Hasta el siglo XVII escribir cartas era un capricho al alcance de muy pocos. Por una parte porque una inmensa mayoría de la población era analfabeta, por otra porque no existía un sistema de mensajería estatal como el actual, si se quería enviar una carta había que contratar un servicio privado.
Si echamos la vista atrás, el gran epistológrafo por excelencia fue Cicerón, que nos dejó nada menos que dieciséis libros de “Epistuale”, una fuente inagotable de información sobre el mundo romano.
Desde entonces la narrativa epistolar ha estado en perpetua transformación. Hemos tenido multitud de subgéneros, uno de ellos son las cartas abiertas, como el famoso “Yo acuso” de Émile Zola. Una epístola dirigida al presidente de Francia en relación al polémico caso Dreyfus, una sentencia judicial de corte antisemita.
Tenemos también cartas filosóficas que se emplean como vehículo para divulgar ideas metafísicas. Disfrutaron de una enorme difusión, por ejemplo, las “Cartas filosóficas” de Voltaire.
En este recorrido no debemos olvidar las cartas de amor, entre ellas la tumultuosa correspondencia que mantuvieron Eloísa y su amante Pedro Abelardo. Siglos después Juan Ramón Jiménez escribió “Monumento de amor. Epistolario y lira” un libro colosal –tiene más de mil trescientas páginas- en el que acosó y, finalmente, derribó a una joven políglota, culta y atractiva Zenobia Camprubí.
Pero si hay una correspondencia epistolar romántica que merece la pena ser leída y releída es la que mantuvieron Flaubert y, la también escritora, Louis Colet. Una colección de ciento sesenta y ochos cartas en donde nos encontramos de todo, desde unas primeras totalmente apasionadas, hasta las últimas que rayan la vanidad, y en las que Flaubert pretende aleccionar a su amada Louis sobre lo humano y lo divino.
En el siglo XVIII adquirieron un éxito notable “Las cartas persas” una narración firmada por Montesquieu y compuesta por ciento sesenta y una cartas que se intercambian entre sí los protagonistas. En ellas se abordan tres temas principales: política, moral y religión.

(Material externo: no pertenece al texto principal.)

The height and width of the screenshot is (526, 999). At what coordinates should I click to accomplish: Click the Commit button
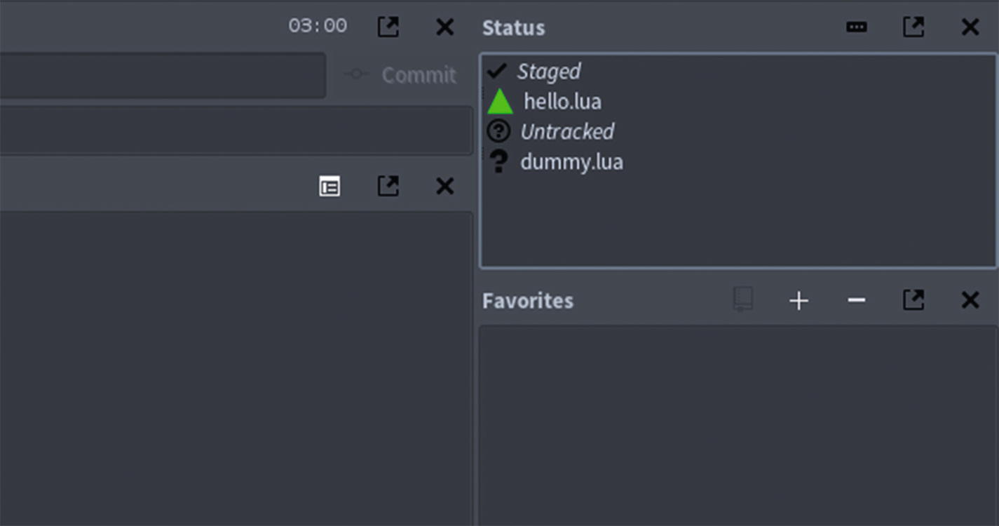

Una de las novelas cumbres de la literatura de ese siglo fue “Amistades peligrosas” de Pierre Choderlos de Laclos. Es un verdadero placer poder leerla sabiendo que fue escrita antes de que tuviera lugar la Revolución Francesa, en un momento que nada hacía presagiar la caída del Antiguo Régimen.
El autor pone negro sobre blanco una historia de celos, sentimientos enfrentados y perversión en la que destacan personajes amorales como la marquesa de Merteuil y el vizconde de Valmont.
Más adelante adquirió cierta notoriedad las conocidas como novelas epistolares, un género en que podríamos incluir a “Drácula” de Bram Stoker, “Las cuitas del joven Werther” de Goethe o “Frankenstein o el moderno Prometeo” de Mary Shelley.
Cierto día otoñal de 1949 una joven escritora envía una carta a una librería situada en el 84 de Charing Cross Road, en Londres. En ella la señorita Hanff reclama al librero ciertas lecturas difíciles de encontrar. Es el inicio de una correspondencia excéntrica y sublime que se prolongará durante dos décadas. Su título “84, Charing Cross Road”.
“Me suicidé hace dieciséis años…”. Este es el inicio de la novela “Esta noche moriré” de Fernando Marías. Una narración epistolar sin precedentes donde un villano llamado Corman planea el suicidio de Delmar, el policía que lo metió entre rejas. Eso sí, su calculada venganza tendrá que esperar dieciséis años…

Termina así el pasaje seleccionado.